_What the task requires_
Reproduce verbatim, line by line, everything from the line containing "The width and height of the screenshot is (1568, 735)." to the last line of the listing below; add nothing.

----- Material provided -----

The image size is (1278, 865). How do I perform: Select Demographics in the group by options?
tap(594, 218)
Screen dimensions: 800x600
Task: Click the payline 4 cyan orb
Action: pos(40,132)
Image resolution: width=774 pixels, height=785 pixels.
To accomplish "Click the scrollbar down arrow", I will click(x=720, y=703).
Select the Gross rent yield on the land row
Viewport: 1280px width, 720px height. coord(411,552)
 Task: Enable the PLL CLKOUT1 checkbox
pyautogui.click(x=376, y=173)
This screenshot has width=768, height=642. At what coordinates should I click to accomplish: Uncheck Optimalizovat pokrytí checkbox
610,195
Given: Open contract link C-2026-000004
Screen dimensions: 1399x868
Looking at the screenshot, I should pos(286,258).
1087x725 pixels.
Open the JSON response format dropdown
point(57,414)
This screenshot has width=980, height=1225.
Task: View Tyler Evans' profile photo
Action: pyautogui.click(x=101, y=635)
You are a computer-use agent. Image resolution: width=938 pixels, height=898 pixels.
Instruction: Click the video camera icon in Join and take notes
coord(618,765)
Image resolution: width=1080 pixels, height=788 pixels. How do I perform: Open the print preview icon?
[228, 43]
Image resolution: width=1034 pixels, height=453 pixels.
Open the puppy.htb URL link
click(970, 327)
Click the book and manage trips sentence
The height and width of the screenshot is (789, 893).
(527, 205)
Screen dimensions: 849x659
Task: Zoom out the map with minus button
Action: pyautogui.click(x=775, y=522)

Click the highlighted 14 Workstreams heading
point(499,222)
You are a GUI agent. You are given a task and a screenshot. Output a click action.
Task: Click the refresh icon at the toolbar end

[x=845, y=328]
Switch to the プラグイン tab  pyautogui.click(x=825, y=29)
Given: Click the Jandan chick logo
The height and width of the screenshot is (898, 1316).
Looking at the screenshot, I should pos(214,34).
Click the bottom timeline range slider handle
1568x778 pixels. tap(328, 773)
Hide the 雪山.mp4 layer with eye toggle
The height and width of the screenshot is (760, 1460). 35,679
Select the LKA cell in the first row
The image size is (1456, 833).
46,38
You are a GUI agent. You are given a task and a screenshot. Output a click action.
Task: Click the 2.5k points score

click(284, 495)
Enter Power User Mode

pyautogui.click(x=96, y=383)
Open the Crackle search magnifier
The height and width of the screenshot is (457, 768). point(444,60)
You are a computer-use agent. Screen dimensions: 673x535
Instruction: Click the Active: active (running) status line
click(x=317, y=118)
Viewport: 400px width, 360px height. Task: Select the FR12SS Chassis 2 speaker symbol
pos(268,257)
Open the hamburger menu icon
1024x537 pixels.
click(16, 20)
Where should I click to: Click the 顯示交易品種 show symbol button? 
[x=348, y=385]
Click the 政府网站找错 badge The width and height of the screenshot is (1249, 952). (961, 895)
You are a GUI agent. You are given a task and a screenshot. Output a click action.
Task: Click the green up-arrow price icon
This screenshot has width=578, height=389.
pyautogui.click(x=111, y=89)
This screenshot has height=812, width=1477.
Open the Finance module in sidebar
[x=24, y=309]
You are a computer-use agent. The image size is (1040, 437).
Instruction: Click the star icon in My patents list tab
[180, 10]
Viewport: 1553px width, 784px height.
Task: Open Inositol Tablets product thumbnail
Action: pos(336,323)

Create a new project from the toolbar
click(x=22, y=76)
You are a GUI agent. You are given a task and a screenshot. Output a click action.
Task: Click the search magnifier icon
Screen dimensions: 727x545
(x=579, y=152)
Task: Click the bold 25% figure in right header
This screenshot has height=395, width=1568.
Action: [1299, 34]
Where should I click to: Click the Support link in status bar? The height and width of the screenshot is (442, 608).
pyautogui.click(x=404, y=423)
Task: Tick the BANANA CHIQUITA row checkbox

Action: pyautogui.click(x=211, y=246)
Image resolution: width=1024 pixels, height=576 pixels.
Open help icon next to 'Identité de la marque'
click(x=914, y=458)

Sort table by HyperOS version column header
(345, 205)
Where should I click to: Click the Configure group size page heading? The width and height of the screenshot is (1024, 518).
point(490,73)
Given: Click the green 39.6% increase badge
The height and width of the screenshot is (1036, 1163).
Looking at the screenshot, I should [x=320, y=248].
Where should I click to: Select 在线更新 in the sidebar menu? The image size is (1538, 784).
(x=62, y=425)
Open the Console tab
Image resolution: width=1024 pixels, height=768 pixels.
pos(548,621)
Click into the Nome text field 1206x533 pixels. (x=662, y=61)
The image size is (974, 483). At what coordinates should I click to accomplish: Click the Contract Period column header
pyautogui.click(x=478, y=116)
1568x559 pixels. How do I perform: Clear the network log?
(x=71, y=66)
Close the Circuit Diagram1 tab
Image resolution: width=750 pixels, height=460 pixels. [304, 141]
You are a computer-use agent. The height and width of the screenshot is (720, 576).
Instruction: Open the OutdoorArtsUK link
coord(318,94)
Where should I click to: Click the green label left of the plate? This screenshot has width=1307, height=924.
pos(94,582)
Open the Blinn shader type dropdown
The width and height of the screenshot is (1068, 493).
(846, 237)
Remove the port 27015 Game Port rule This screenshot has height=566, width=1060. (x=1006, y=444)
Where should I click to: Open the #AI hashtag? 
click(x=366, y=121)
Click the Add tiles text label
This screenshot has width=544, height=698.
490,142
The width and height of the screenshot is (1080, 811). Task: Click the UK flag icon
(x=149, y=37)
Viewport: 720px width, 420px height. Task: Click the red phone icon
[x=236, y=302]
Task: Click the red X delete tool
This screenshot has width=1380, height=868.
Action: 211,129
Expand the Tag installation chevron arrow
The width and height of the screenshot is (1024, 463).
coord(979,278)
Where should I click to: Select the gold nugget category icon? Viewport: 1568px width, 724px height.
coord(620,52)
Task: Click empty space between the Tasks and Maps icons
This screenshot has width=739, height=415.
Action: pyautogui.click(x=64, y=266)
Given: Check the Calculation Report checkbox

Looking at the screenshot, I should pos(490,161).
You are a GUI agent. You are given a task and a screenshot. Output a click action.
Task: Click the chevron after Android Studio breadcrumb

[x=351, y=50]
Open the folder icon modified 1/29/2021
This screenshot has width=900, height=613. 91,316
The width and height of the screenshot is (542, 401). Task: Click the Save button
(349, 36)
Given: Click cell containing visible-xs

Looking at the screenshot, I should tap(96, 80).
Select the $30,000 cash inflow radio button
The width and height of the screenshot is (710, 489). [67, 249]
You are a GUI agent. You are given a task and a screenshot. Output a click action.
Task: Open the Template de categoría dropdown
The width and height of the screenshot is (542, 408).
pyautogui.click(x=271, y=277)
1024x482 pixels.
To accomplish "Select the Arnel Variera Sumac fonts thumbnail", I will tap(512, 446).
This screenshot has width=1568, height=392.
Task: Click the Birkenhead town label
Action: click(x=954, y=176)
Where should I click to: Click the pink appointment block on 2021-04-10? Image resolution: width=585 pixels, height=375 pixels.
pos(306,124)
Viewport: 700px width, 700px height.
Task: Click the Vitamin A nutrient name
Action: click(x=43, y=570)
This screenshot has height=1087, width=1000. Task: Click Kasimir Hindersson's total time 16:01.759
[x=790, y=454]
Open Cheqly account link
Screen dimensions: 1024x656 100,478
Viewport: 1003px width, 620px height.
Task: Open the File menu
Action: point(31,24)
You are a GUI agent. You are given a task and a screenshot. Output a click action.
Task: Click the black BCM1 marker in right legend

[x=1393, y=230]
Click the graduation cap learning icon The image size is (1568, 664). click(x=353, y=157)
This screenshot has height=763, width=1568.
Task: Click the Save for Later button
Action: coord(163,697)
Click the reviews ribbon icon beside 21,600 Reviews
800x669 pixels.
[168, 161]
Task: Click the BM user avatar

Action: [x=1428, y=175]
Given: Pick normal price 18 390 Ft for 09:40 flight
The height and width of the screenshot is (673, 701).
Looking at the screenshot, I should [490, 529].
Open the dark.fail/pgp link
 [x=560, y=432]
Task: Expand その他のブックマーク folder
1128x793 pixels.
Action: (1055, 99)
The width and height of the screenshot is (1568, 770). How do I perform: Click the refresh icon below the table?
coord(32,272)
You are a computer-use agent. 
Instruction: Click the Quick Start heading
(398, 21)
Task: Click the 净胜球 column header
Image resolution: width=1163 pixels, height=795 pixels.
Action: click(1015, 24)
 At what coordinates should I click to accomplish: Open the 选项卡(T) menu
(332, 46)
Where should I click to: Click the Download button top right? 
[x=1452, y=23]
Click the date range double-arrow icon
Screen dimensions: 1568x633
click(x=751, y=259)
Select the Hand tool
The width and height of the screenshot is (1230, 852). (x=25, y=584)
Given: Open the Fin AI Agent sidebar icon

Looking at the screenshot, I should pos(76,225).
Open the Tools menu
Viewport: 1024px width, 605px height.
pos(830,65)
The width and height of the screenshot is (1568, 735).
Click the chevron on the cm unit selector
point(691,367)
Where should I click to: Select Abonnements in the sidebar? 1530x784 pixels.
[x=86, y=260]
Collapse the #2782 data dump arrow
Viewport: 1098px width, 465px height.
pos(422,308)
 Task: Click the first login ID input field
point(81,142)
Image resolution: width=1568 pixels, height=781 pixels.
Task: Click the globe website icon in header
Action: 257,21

-----

_Result for this exercise_
The width and height of the screenshot is (1568, 735).
Click the chevron on the cm unit selector
point(691,367)
Where should I click to: Select Abonnements in the sidebar? 1530x784 pixels.
[x=86, y=260]
Collapse the #2782 data dump arrow
Viewport: 1098px width, 465px height.
pos(422,308)
 Task: Click the first login ID input field
point(81,142)
Image resolution: width=1568 pixels, height=781 pixels.
Task: Click the globe website icon in header
Action: 257,21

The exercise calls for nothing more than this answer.